The Net Zero graph 1b is contradicted at Figure SPM 3a, which corrects the absurd flatlining involved in net zero thinking by showing the moment of Net Zero as followed by Net Negative emissions of up to 20 GT per year. It shows the toxic politics of the IPCC that these contradictory graphs could survive its alleged rigorous peer review process. The real issue behind this absurdity is the failure of IPCC to advocate to governments for least cost abatement, which would shift funding from renewable subsidies to CDR R&D.

When Negative Emissions is discussed at Section C3, the Summary downplays the urgency by saying “CDR deployment of several hundreds of GtCO2 is subject to multiple feasibility and sustainability constraints (high confidence).”

The IPCC dismissal of Solar Radiation Management (SRM) at C1.4 is peremptory, saying “SRM measures are not included in any of the available assessed pathways. Although some SRM measures may be theoretically effective in reducing an overshoot, they face large uncertainties and knowledge gaps as well as substantial risks, institutional and social constraints to deployment related to governance, ethics, and impacts on sustainable development.”

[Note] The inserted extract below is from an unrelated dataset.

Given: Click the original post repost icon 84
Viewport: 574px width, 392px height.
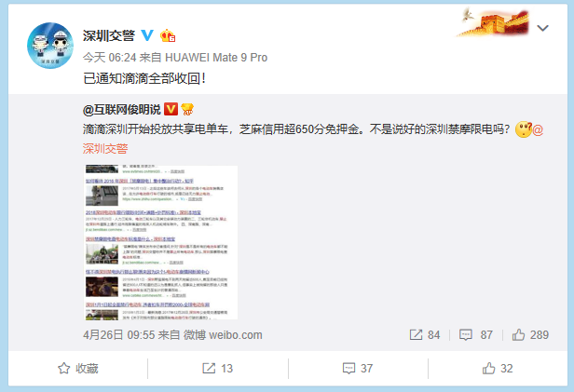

This IPCC dismissal of SRM is a purely ideological position, calculated to minimise political opposition to emission reduction by wrongly suggesting there is no alternative. SRM advocates can easily see that SRM alone is not sufficient to stabilise the climate, and only propose SRM as critical to buy time to prevent dangerous tipping points while the optimal mix of CDR and emission reduction can be developed. Instead of such a practical approach, the IPCC just rules out SRM in order to support its gun at the head insistence on an immediate end to coal.

Against the ideology of emission reduction alone, Ocean Pastures could be a least cost abatement strategy. Astoundingly, the Summary completely fails to mention ocean fertilization. And yet, it does point out at SPM C1.2 that cooling aerosols, now added to the air by iron-rich dust and fossil fuels, have mitigation effects that decarbonisation would reduce. Surely we should be looking at how to retain these important mitigation effects, especially if in doing so we can restore the climate at far lower cost than any other method of abatement?